Sofern die Regeln geändert werden müssen, muss lediglich die User Defined Function (UDF) abgeändert und neu erstellt werden.

Wichtig:       Für User Defined Functions, die in Verbindung mit Row and Column Access Control eingesetzt werden, muss die Option SECURED im CREATE FUNCTION Statement gesetzt werden.

Im folgenden Beispiel wird zunächst die Funktion CHKPERSABT erstellt. An diese Funktion muss die Kostenstelle übergeben werden, da diese zur Berechtigungsprüfung herangezogen wird.

Sofern der Benutzer zur Anzeige und Verarbeitung der Spaltenwerte berechtigt ist, wird aus der Funktion der Wert 1 zurückgegeben. Sofern keine Berechtigung vorliegt, wird der Wert 0 ausgegeben.

Die Prüfung bzw. die CASE-Anweisung, deren Ergebnis über den RETURN-Befehl zurückgegeben wird, entspricht der Prüfung im vorherigen Beispiel.

— User Defined Function (UDF) ChkPersAbt Create Or Replace Function YOURSCHEMA.CHKPERSABT (ParKostenStelle Integer) Returns Integer Language SQL Modifies SQL Data Deterministic No External Action Called On NULL Input Secured Return Case when Verify_Group_For_User(Session_User, ‚PERSABT‘, ‚MGMT‘) = 1 Then 1 When     Verify_Group_For_User(Session_User, ‚PERSSB01‘) = 1 and ParKostenStelle = 344 Then 1 When     Verify_Group_For_User(Session_User, ‚PERSSB02‘) = 1 and ParKostenStelle between 100 and 199 Then 1 Else 0 End;

Abbildung 4: User Defined Function für Zugriffsberechtigungen

Die zuvor erstellte Funktion wird jetzt im CREATE MASK Statement eingesetzt. Beim Aufruf wird die Kostenstelle aus dem Personalstamm (PERSSTAMM) übergeben. Der Session User wird in der Funktion über das Special-Register ermittelt.

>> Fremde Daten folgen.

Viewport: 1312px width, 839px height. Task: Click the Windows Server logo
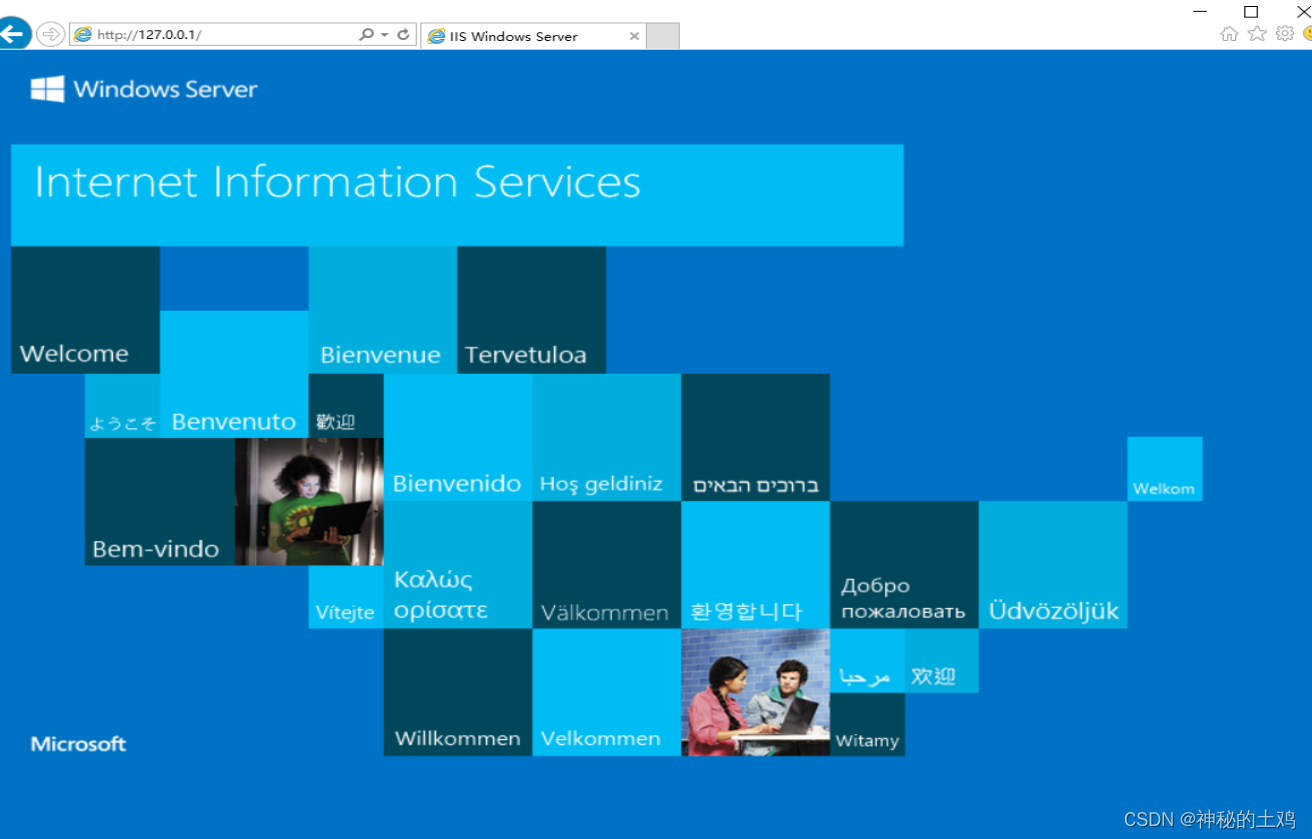(x=143, y=89)
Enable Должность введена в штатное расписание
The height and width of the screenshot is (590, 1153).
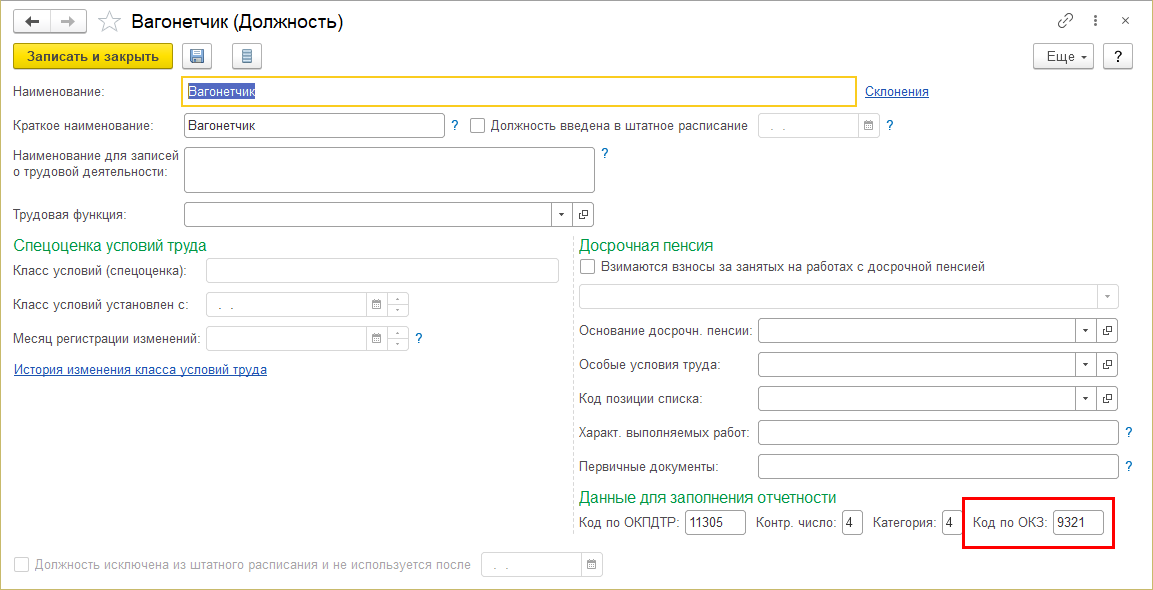coord(477,126)
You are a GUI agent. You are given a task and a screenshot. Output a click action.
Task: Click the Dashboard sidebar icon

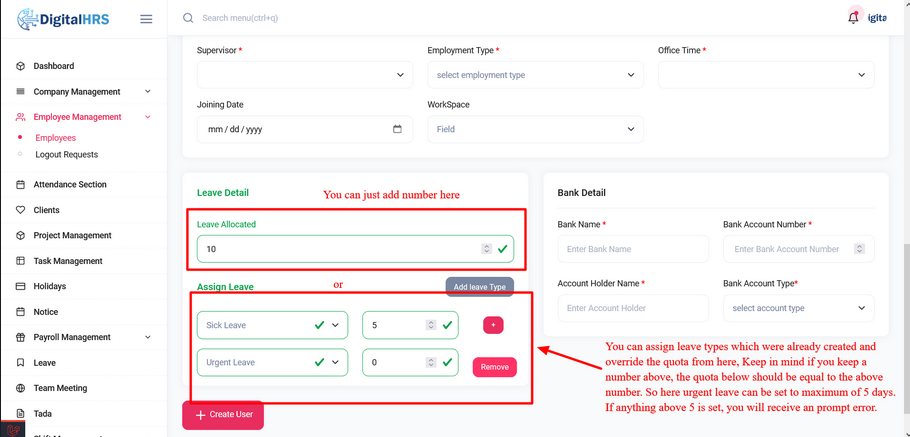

Sofern der Benutzer berechtigt ist, wird das Gehalt angezeigt, ansonsten nur der Default-Wert 9999,99.

— Spaltenmaske Create Or Replace Mask YOURSCHEMA.DSPGEHALT On YOURSCHEMA.PERSSTAMM For Column GEHALT Return Case when CHKPERSABT(Kosten_Stelle) = 1 Then GEHALT Else -9999,99 End ENABLE;

— Aktivierung über Alter Table Alter Table YOURSCHEMA.PERSSTAMM        Activate Column Access Control;

Abbildung 5: Definieren der Spaltenmaske basierend auf einer User Defined Function (UDF)

So viel zu den Techniken, um Row und Column Access Control implementieren und aktivieren zu können.

Im nächsten Artikel wird sich mit einigen Besonderheiten, insbesondere mit Nicht-SQL-Zugriffen wie native I/O- oder CL-Befehlen, zum Beispiel CPYF, oder auch Journalaufzeichnungen beschäftigt.

Viel Spaß derweil beim Ausprobieren.